When a picture appears in the listing, leave it out and copy the rest exactly as it stands.

============================================================

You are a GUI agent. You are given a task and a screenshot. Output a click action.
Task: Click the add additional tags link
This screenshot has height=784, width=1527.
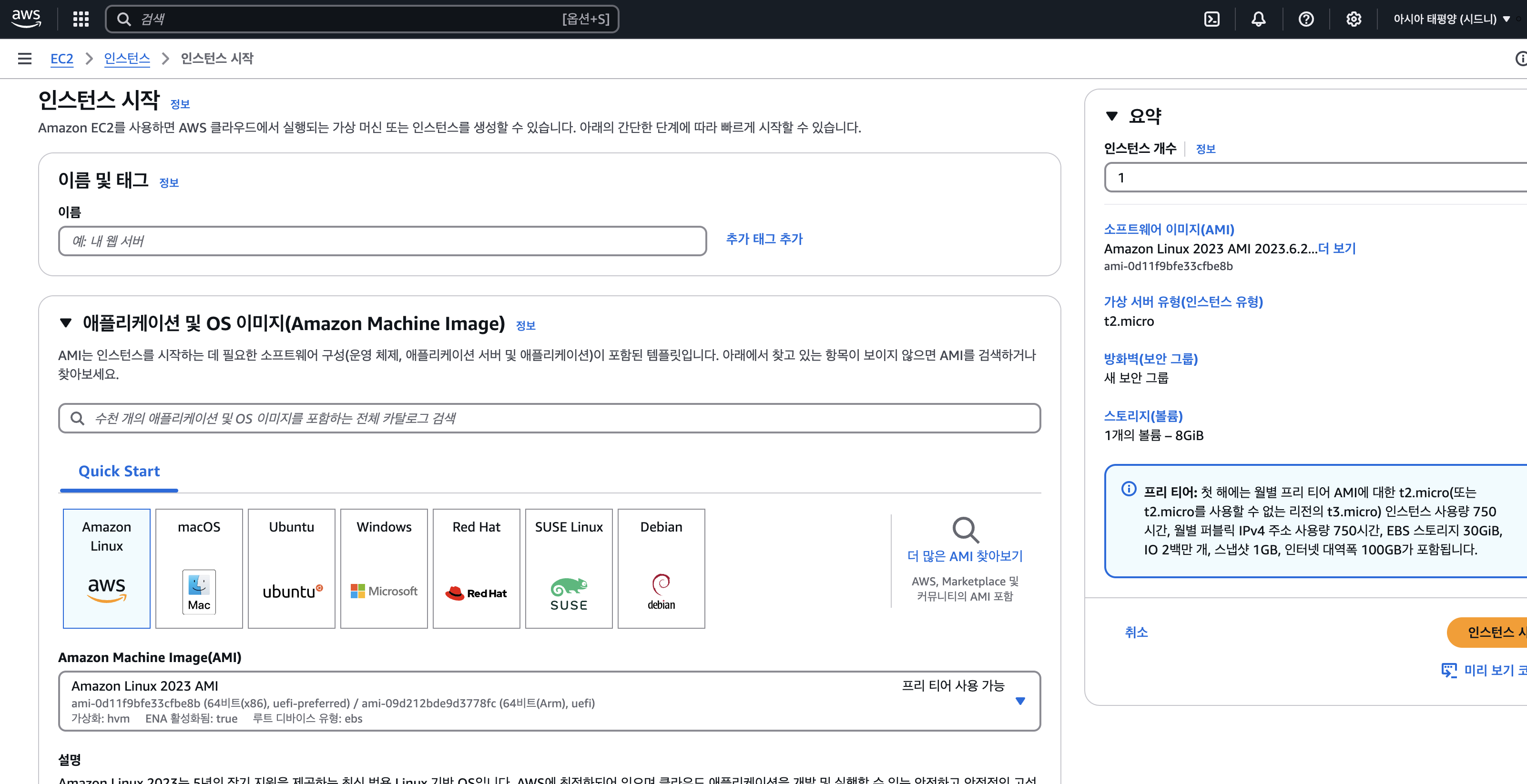(764, 239)
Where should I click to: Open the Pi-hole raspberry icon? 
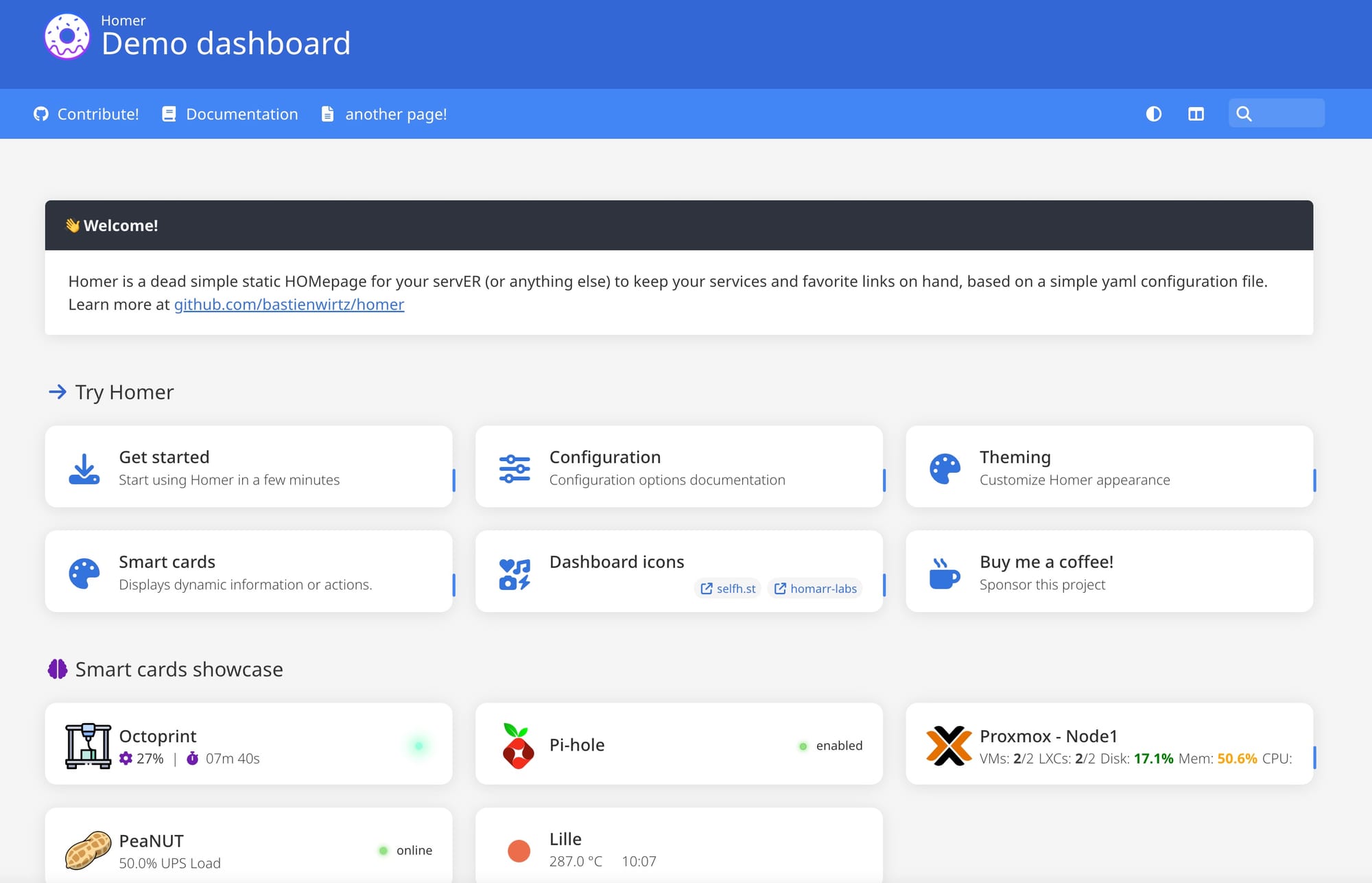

============================================================

RESPONSE AREA:
You are a GUI agent. You are given a task and a screenshot. Output a click action.
Task: Click the add additional tags link
This screenshot has height=784, width=1527.
(764, 239)
Where should I click to: Open the Pi-hole raspberry icon? 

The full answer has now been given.